Why are people still infected after receiving COVID-19 vaccines? As billions of people around the world have been vaccinated against COVID-19, reports have shown that cases of re-infection after vaccination have become more common. Experts said that this phenomenon is not surprising and does not mean that the protective effect of the vaccine has failed.
“Breakthrough infection”: Maybe the vaccination method is related
According to U.S. media reports, in the past week, at least three New York Yankees, one Olympic gymnastics alternate, several Texas state legislators, one White House official, and staff in the office of Speaker of the House of Representatives Pelosi have been arrested. Detected positive for the new coronavirus. They all have one thing in common-everyone has been vaccinated against COVID-19.
According to experts, this phenomenon is called “breakthrough infection.” Roy Gulick, director of the Department of Infectious Diseases at Weill Cornell Medicine in New York, said that even with very effective vaccines, breakthrough infections are inevitable.
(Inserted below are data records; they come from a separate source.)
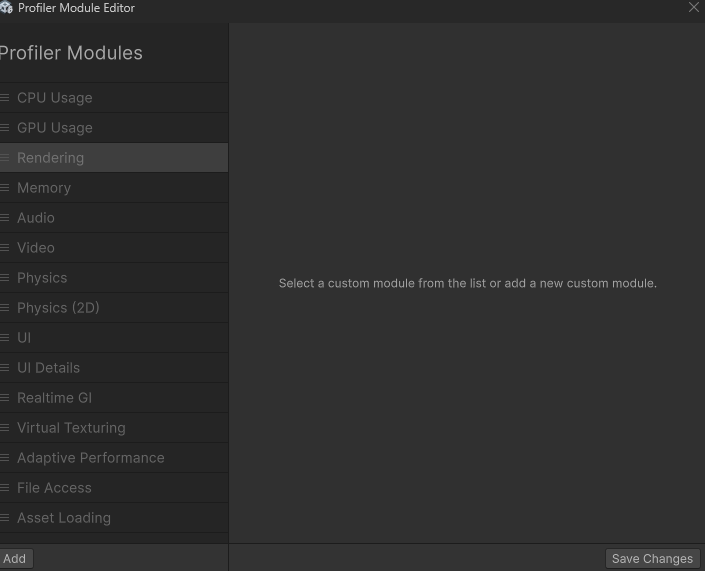Pick the Adaptive Performance module
This screenshot has width=705, height=571.
90,458
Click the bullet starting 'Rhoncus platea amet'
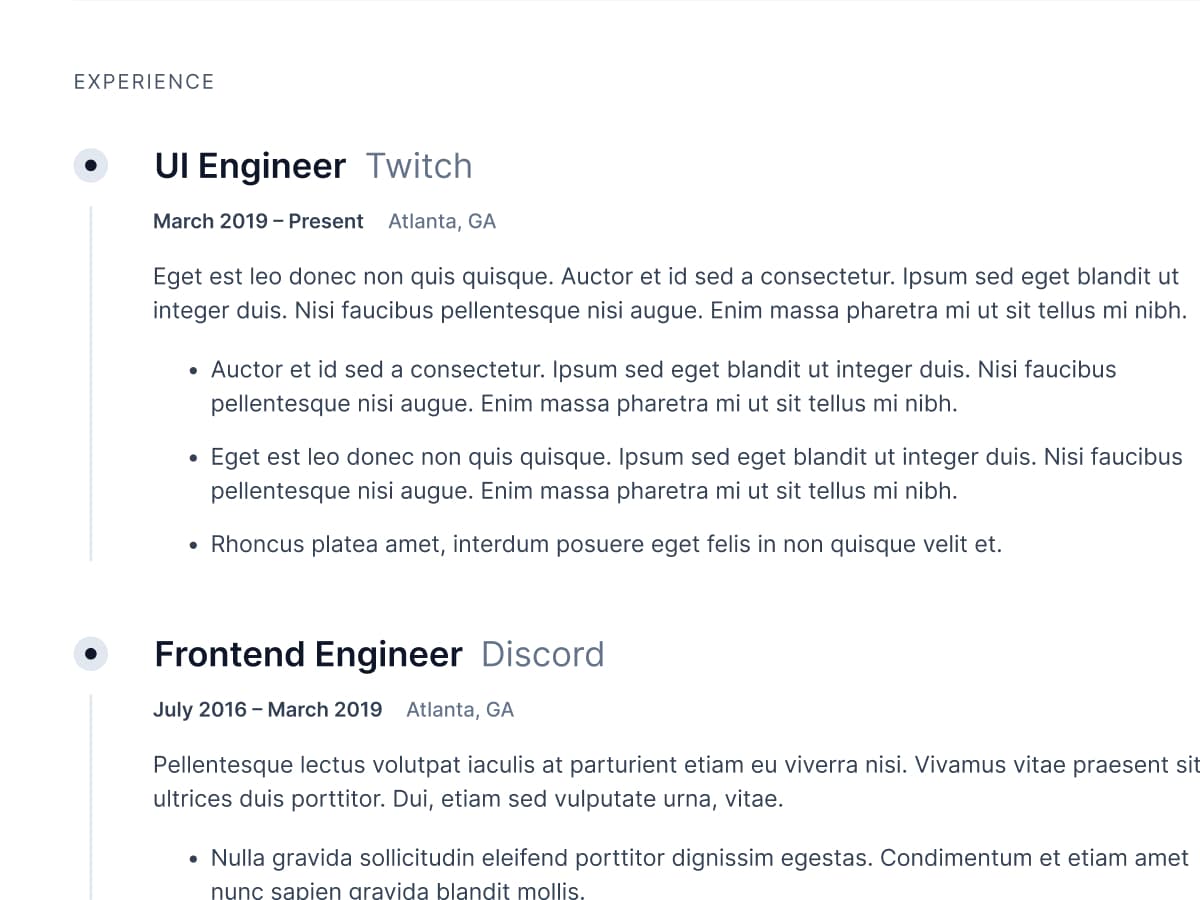 [x=606, y=545]
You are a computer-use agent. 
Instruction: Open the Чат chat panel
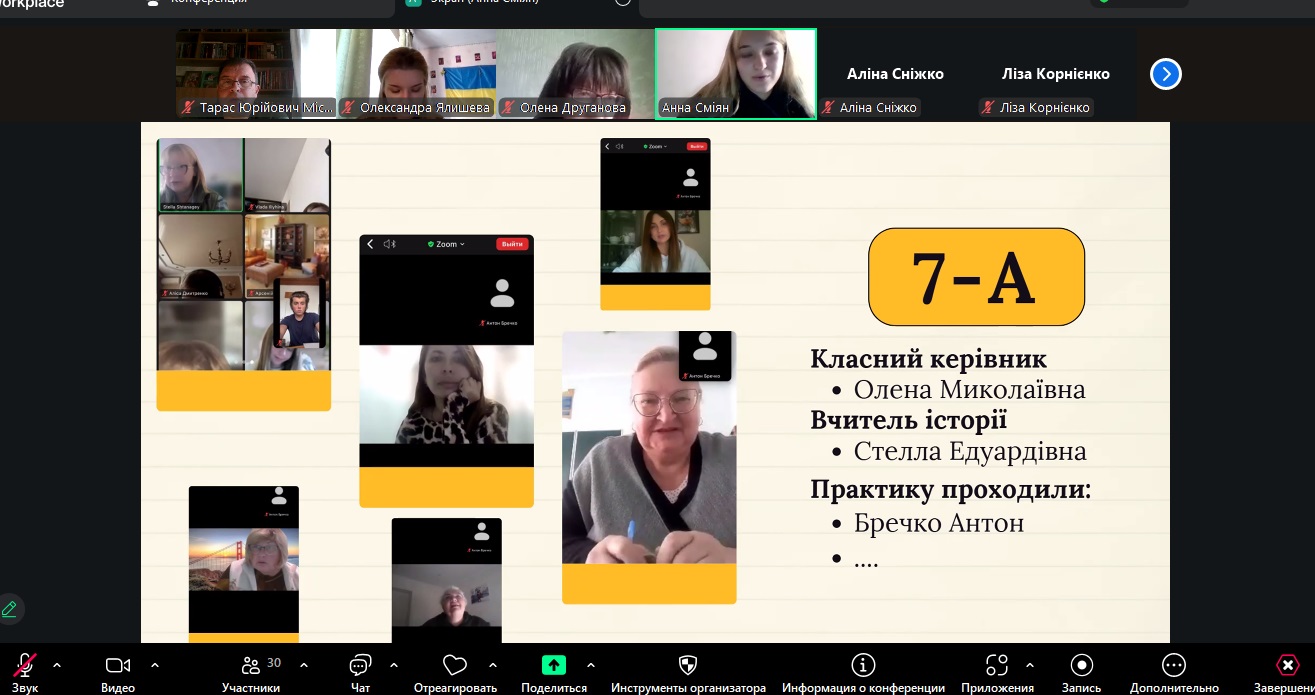point(360,667)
▲The vaccine is injected through the arm, so antibodies are produced in the lymph nodes and organs near the chest, but less in the nasal cavity and upper respiratory tract. According to “New York Times”
So, why is there a “breakthrough infection”?
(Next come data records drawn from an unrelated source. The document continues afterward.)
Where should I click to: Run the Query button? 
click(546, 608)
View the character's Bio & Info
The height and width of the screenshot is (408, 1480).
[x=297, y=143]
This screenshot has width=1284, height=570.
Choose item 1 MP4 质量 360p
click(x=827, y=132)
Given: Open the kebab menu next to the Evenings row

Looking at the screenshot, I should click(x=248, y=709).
Tulane University School of Medicine professor and physician Jay Coles explained that most of the breakthrough infections that have occurred so far are asymptomatic, which means that they only occur in the nasal cavity and upper respiratory tract and do not damage the lungs. Department or other important organs inside the body. The emergence of this phenomenon is likely to be related to the injection method of the COVID-19 vaccine.
After being vaccinated with the COVID-19 vaccine, the human body will produce several types of “immune fighters” under its stimulation, including antibodies that prevent the virus from invading healthy cells and T cells that hunt infected cells. At present, the new coronavirus vaccine is often injected through the arm, so antibodies are produced in the lymph nodes and organs near the chest, but less in the nasal cavity and upper respiratory tract.
And this is not a pure conjecture. There have been precedents that have proved that the way the vaccine is inoculated will have an impact on its effect. For example, the first polio vaccine that successfully prevented the disease was also injected into the muscle. But a few years later, the oral polio vaccine developed by the researchers more successfully prevented the infection by preventing the polio virus from penetrating into the intestine.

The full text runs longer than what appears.